Current: **202 assertions, 0 failures** (unit + e2e + agent contracts).

Test coverage includes:

- Stack / cloud / IDE / tracker detection

- IDE skill deployment (all 8 IDEs)

- Knowledge graph: language patterns (15 languages), community detection, query API

- AST extraction (JS/TS, Python, Go, Java)

- Compression pipeline (all handlers, mask integrity, end-to-end)

- Agent contracts: 56 agents validated (capabilities, determinism, frontmatter)

- Provider routing, dispatch adapters, DAG wiring

---

## FAQ

### How is SQUAD different from just using an AI IDE?

AI IDEs give you one model in a chat. SQUAD adds:

- **56 specialized agents** with distinct review lenses

- **Pre-computed knowledge** via the knowledge graph — agents check dependency data before grepping

- **Conditional fragment loading** — only project-relevant knowledge is loaded

- **Phase-gated workflows** — complex tasks have user approval at each gate

- **Cross-IDE portability** — same agents, skills, and config across 8 IDEs

- **Self-evolution** — `/evolve` improves skills from execution history

### Do I need all 8 IDEs?

◇ ◇ ◇ ◇

PROBLEMS TO SOLVE -
1. Copy the SQUAD passage from "- AST extraction" to "(capabilities, determinism, frontmatter)".
2. List every feature that the SQUAD passage says SQUAD adds beyond an AI IDE, giving only the bold name of each.
The records are not needed for any of the tasks.

RECORD SET -

◇ ◇ ◇ ◇

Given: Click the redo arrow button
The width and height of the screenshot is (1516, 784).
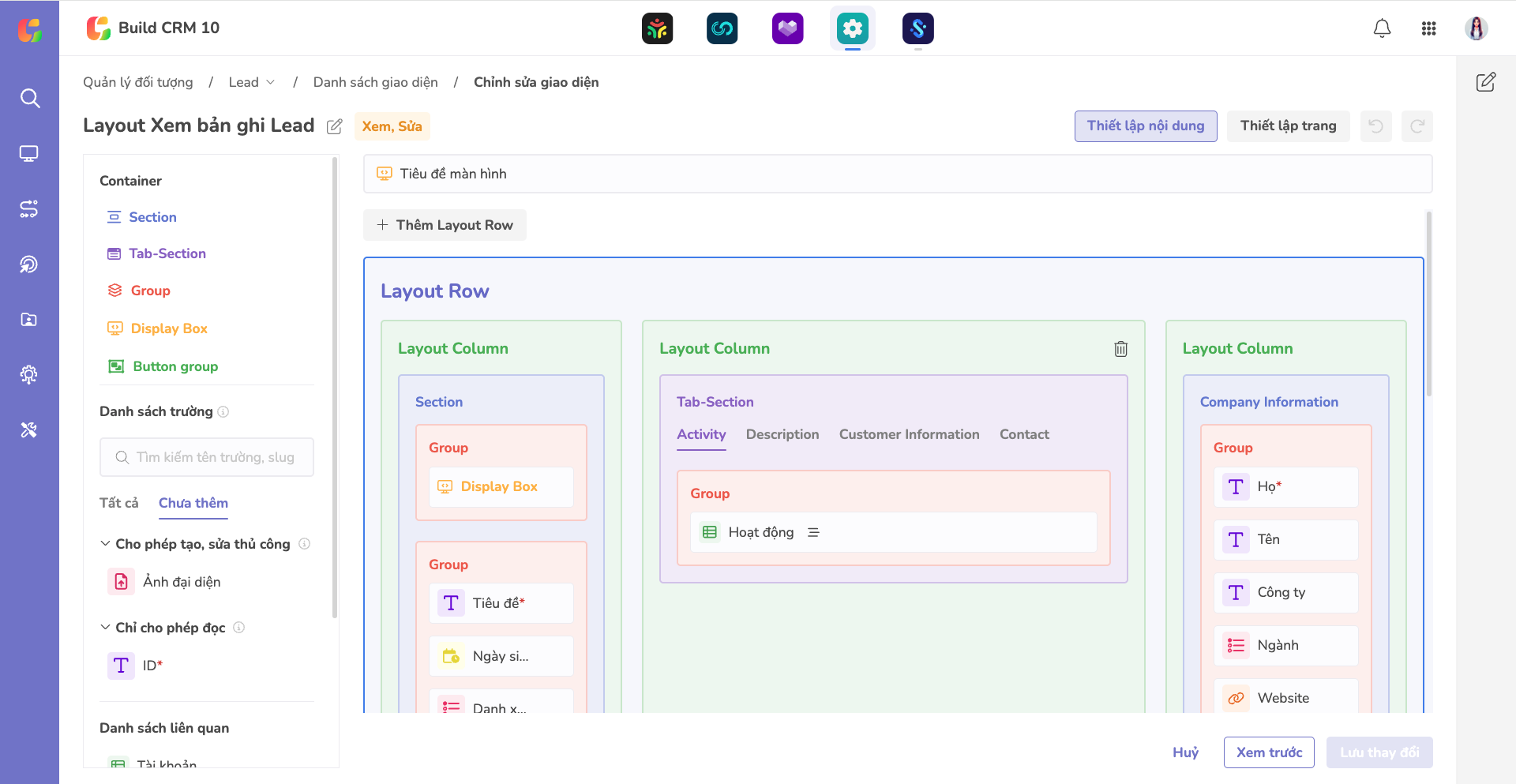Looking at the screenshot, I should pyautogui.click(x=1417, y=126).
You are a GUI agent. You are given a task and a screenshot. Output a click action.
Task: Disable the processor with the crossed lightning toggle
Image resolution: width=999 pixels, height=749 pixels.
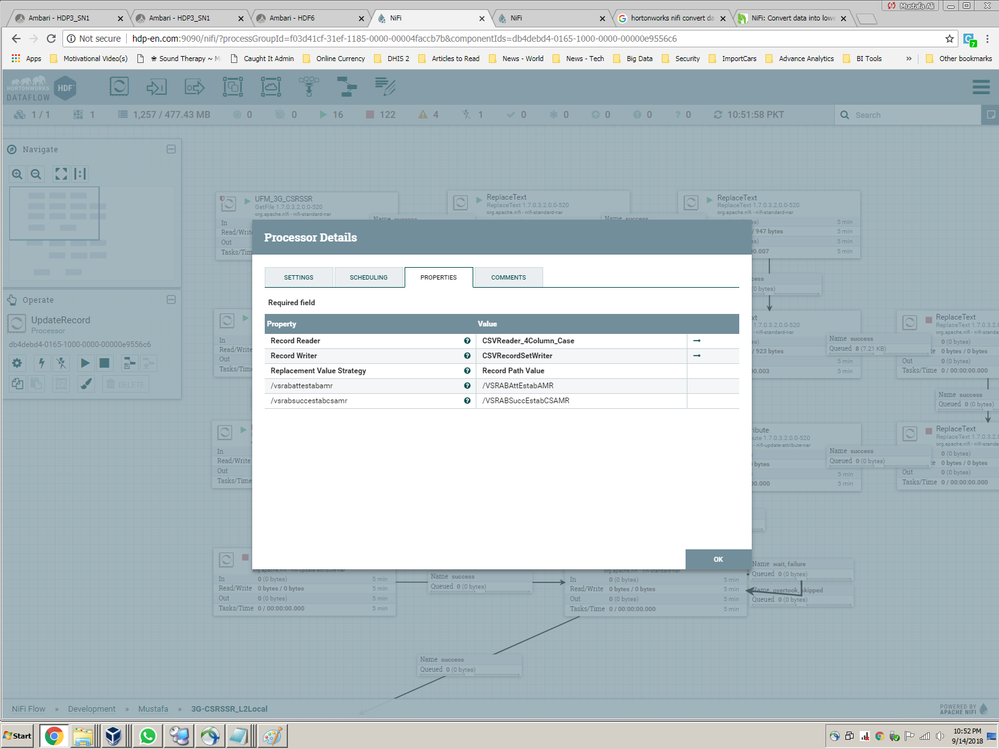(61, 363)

◇ ◇ ◇ ◇

SOLUTIONS BELOW -
1.
- AST extraction (JS/TS, Python, Go, Java)

- Compression pipeline (all handlers, mask integrity, end-to-end)

- Agent contracts: 56 agents validated (capabilities, determinism, frontmatter)

2.
- 56 specialized agents
- Pre-computed knowledge
- Conditional fragment loading
- Phase-gated workflows
- Cross-IDE portability
- Self-evolution